第555話 空を飛びたい女がいました


「弟子と言われましても……私、弟子を取ったことってないんですよね」


 妹弟子ならいて、師匠の代わりに色々教えたことはあるけど……。


「おぉ! では拙僧が一番弟子となりますか!」


 もう弟子入り確定で話を進めようとするの、やめてもらえません?


 え~? どうしようこれ?

 まさか、師匠、これを見越して付いてこなかったとか? 師匠がいれば何だかんだと押しつけられたのに……。


『自分の師匠に厄介ごとを押しつけないでください』


 可愛い弟子の言うことを聞くのは師匠の使命なのでは?


『自分で可愛いとか(笑)』


 鼻で笑われてしまった。美少女が自分のことを美少女と言って何が悪いというのか。


 むぅ、ここで断ったとしても、何だかんだで付いてきそうだなぁ。

 それに、おそらくこの世界で唯一、伝説以外での死者蘇生カルぺ・ディエム成功例。放っておいても時間経過で土に帰ることはなさそう。これは弟子にして近くに置いて監視しなきゃいけない展開では?

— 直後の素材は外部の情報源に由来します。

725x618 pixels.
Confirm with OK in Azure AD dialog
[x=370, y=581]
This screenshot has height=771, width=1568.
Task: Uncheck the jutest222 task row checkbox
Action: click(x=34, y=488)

 面倒くささと使命を天秤に掛けると、使命の方に天秤が傾きそう。これはもう諦めるしかないとして……。その前に、一つ確かめないとね。


「――細川右京大夫政元。あなたが死者蘇生カルぺ・ディエムの術式を使ったのですか?」


「かるぺ……何ですと?」


「この世界で言えば反魂の術ですか」


「反魂……いえ、拙僧にはそこまでの力は御座いません。最後の力を振り絞り、天狗となることを望みはしましたが」


 天狗?


『細川政元は天狗の話を聞き、自分も空を飛びたいと願い、怪しげな修行にのめり込んでいったという説もありますし』


 そこまでして空を飛びたいんかい……と、馬鹿にする気にはなれなかった。



 ――私には、そこへと至る翼がなかった。



 私だって、かつては死ぬほど・・・・空を飛びたかった・・・・・・・・のだから。


 空を飛びたいという男がいるのなら。


 空を飛びたかった女が教えてあげましょう。


「――空を飛ぶためなら、何でもしますか?」


 私からの問いかけに、


「えぇ。何でもいたしましょう」


 彼は迷うことなく答えてみせた。


「空を飛べたあとは、何をしたいですか?」


「……正直申しまして、分かりませぬ。拙僧、空を飛ぶことだけを考えてきましたので」


「正直でよろしい。その正直さに免じて、――あなたを私の弟子にしましょう」


「おぉ! 真で御座いますか!? よもや親子孫三代にわたって教えを受けることができようとは!」


 政元さんは喜び勇んで頭を垂れ、


『……あ~あ、また世界がひどいことになりますね……』


 すべてを諦めたようにため息をつくプリちゃんであった。